Europe’s banks also appreciate the fact that sufficient flexibility has been maintained in relation to business users who benefit from having the freedom to require more tailor-made payment propositions and services from their payment service providers. Banks, however, express serious concerns, notably, over the approach adopted by the new Directive on third party access to payment accounts.
The Commission Proposal appears to provide for an explicit right for payers to make use of a third party payment service provider in order to have payment services carried out, without a legal and contractual frame binding the payers, the third party payment service provider and the payers' bank. It would enable those third-party service providers to access the consumer’s online banking account and initiate a payment from that account, impersonating the customer.
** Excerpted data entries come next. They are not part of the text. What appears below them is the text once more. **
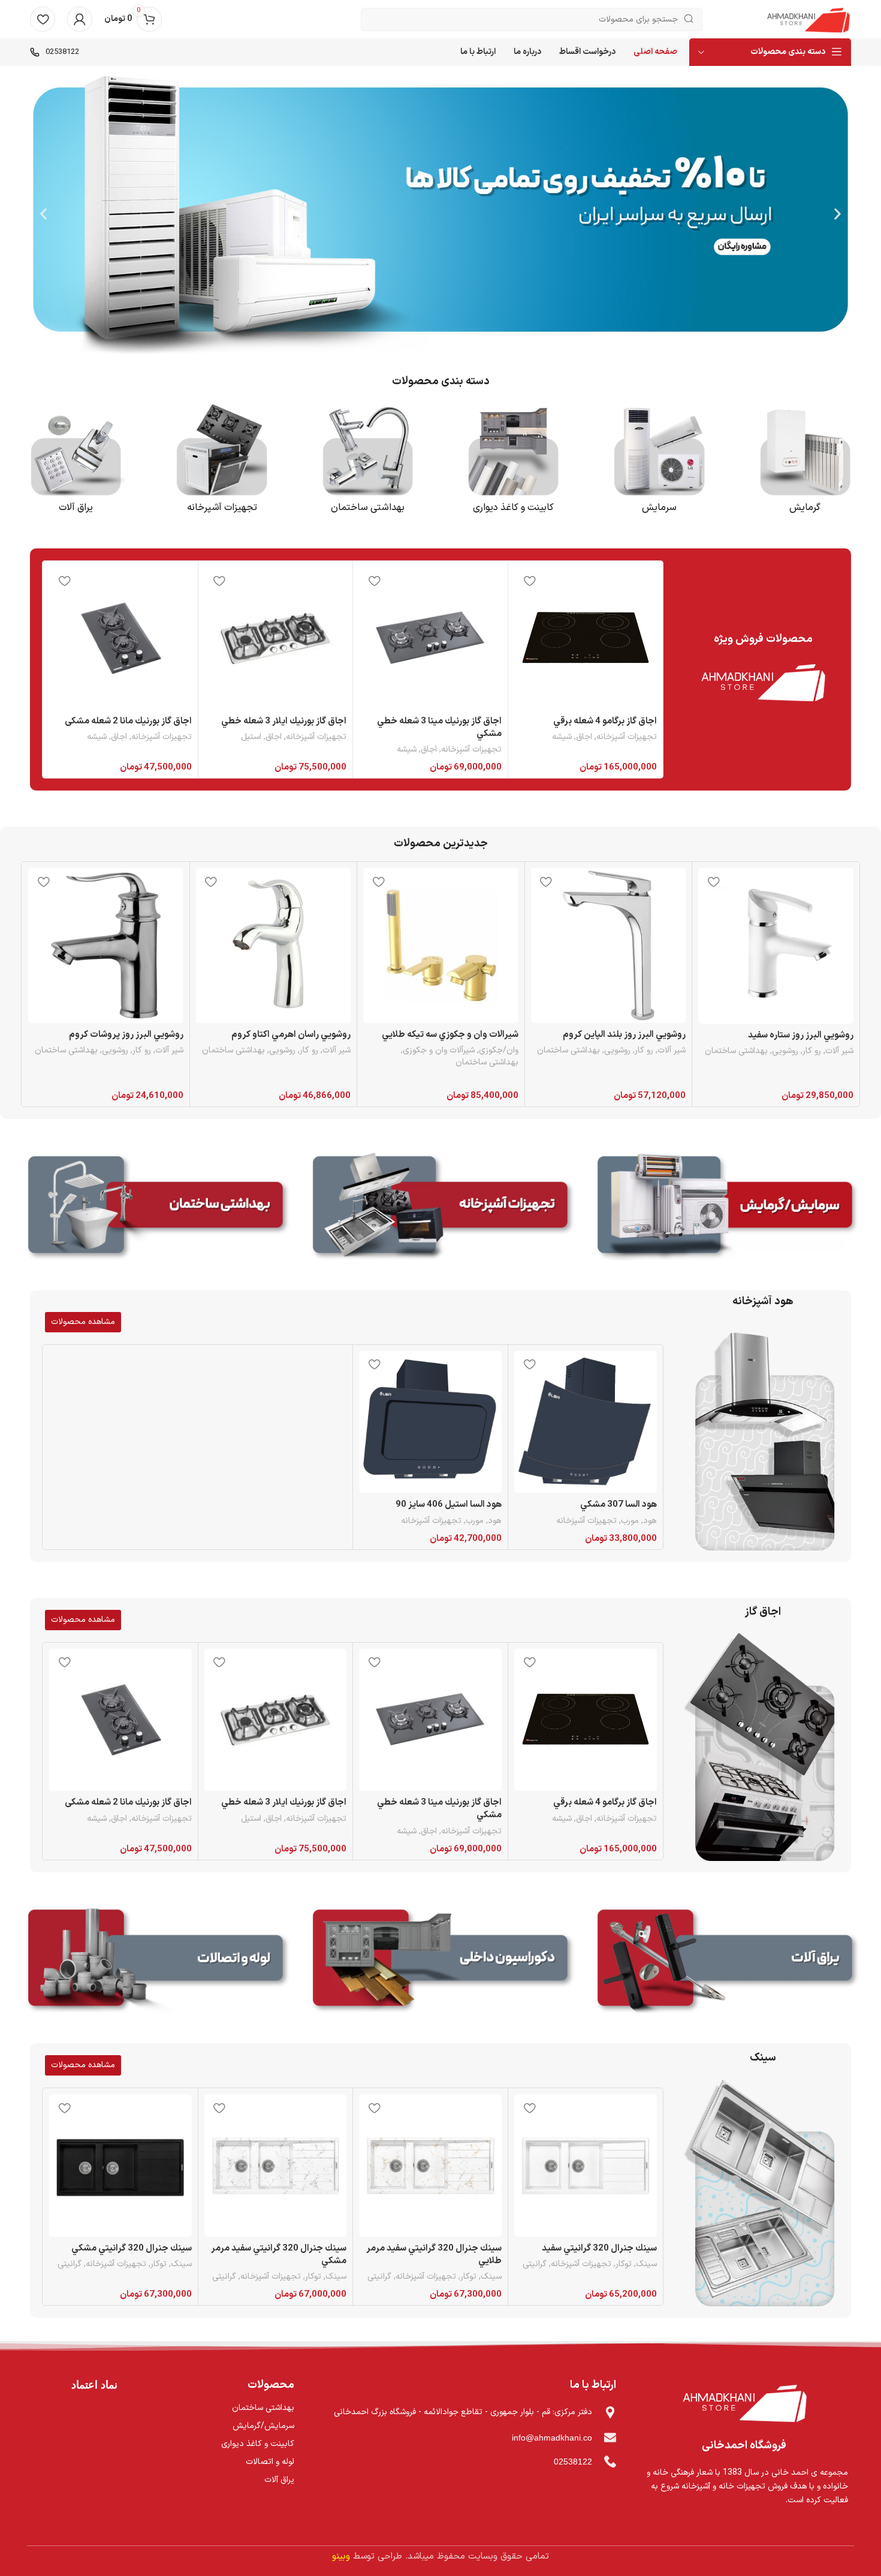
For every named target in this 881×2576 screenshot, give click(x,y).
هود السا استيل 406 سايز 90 (449, 1505)
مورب (630, 1521)
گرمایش (804, 507)
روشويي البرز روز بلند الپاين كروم (624, 1035)
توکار (624, 2264)
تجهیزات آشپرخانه (222, 507)
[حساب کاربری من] (79, 19)
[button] (837, 213)
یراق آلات (76, 507)
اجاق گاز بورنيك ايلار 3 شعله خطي (283, 721)
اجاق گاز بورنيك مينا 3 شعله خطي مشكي (439, 727)
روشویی (785, 1051)
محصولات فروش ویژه (763, 639)
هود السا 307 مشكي (618, 1505)
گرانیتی (535, 2264)
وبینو (341, 2556)
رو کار (811, 1051)
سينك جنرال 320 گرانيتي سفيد (599, 2248)
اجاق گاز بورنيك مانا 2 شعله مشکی (128, 721)
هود (650, 1521)
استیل (251, 737)
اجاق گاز (763, 1612)
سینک (763, 2058)
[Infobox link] (54, 52)
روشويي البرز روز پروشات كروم (126, 1035)
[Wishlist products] (42, 19)
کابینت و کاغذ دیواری (513, 507)
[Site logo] (808, 19)
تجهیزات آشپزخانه (626, 737)
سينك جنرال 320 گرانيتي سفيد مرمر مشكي (278, 2255)
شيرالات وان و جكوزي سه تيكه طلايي (450, 1035)
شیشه (562, 737)
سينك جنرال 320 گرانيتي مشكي (131, 2248)
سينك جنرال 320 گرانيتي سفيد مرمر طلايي (434, 2255)
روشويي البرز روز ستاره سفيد (800, 1035)
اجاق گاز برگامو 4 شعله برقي (605, 721)
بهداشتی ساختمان (368, 507)
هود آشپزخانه (762, 1301)
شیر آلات (839, 1051)
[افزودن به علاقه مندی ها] (529, 580)
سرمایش (659, 507)
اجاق (584, 737)
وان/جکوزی (498, 1051)
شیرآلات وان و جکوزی (439, 1051)
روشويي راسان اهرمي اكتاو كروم (291, 1035)
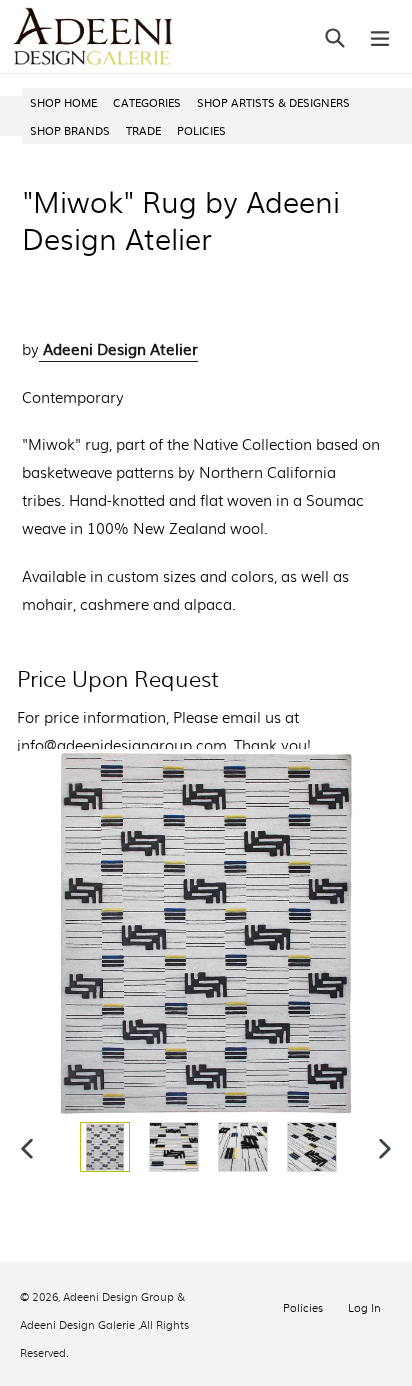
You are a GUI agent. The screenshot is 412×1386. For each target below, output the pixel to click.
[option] (102, 1147)
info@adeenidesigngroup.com (122, 745)
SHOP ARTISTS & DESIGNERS (273, 102)
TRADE (143, 130)
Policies (303, 1307)
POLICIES (201, 130)
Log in (364, 1307)
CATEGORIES (147, 102)
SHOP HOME (63, 102)
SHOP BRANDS (70, 130)
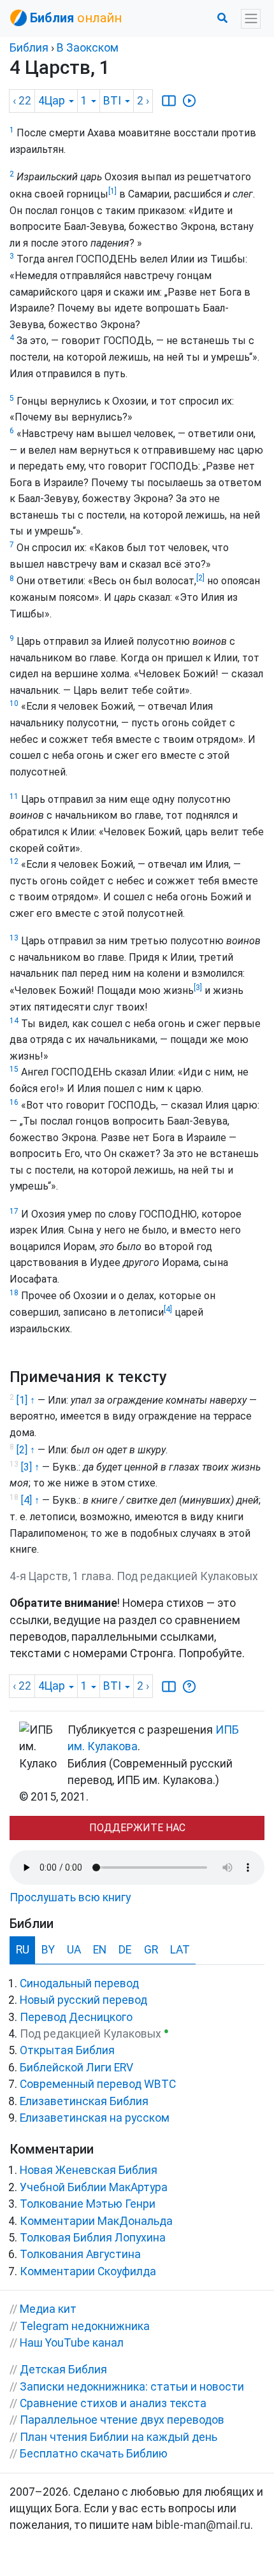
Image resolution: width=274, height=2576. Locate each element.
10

“This model – if not properly regulated – would fail to meet the high security standards which authorities and Payment Service Providers as well as consumers would like to see in the current and future payment services in the Single Market,” notes de Brouwer.
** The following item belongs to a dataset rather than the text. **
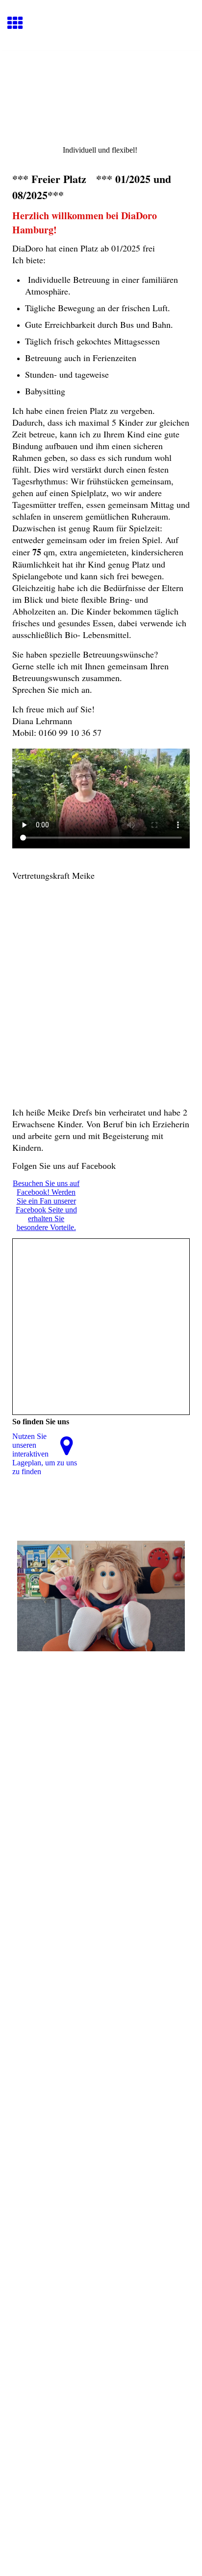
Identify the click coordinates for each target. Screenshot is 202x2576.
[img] (101, 91)
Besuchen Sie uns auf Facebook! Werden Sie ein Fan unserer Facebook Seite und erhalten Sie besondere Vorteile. (46, 1205)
Europe’s banks oppose the simple handing over of confidential personal credentials to third-parties and the practice of impersonation – mimicking a payment order even by the consumer - through an extended use of overlay services – without express consent, both from the bank account owner and the account-holding institutions. Dual consent as well as contractual arrangements between the parties involved is a prerequisite to avoid fraud, identity theft and the respect of data protection.
“For security and privacy reasons, only services that respect clear and fair allocation of rights, obligations and liabilities should be authorised by EU authorities,” says de Brouwer.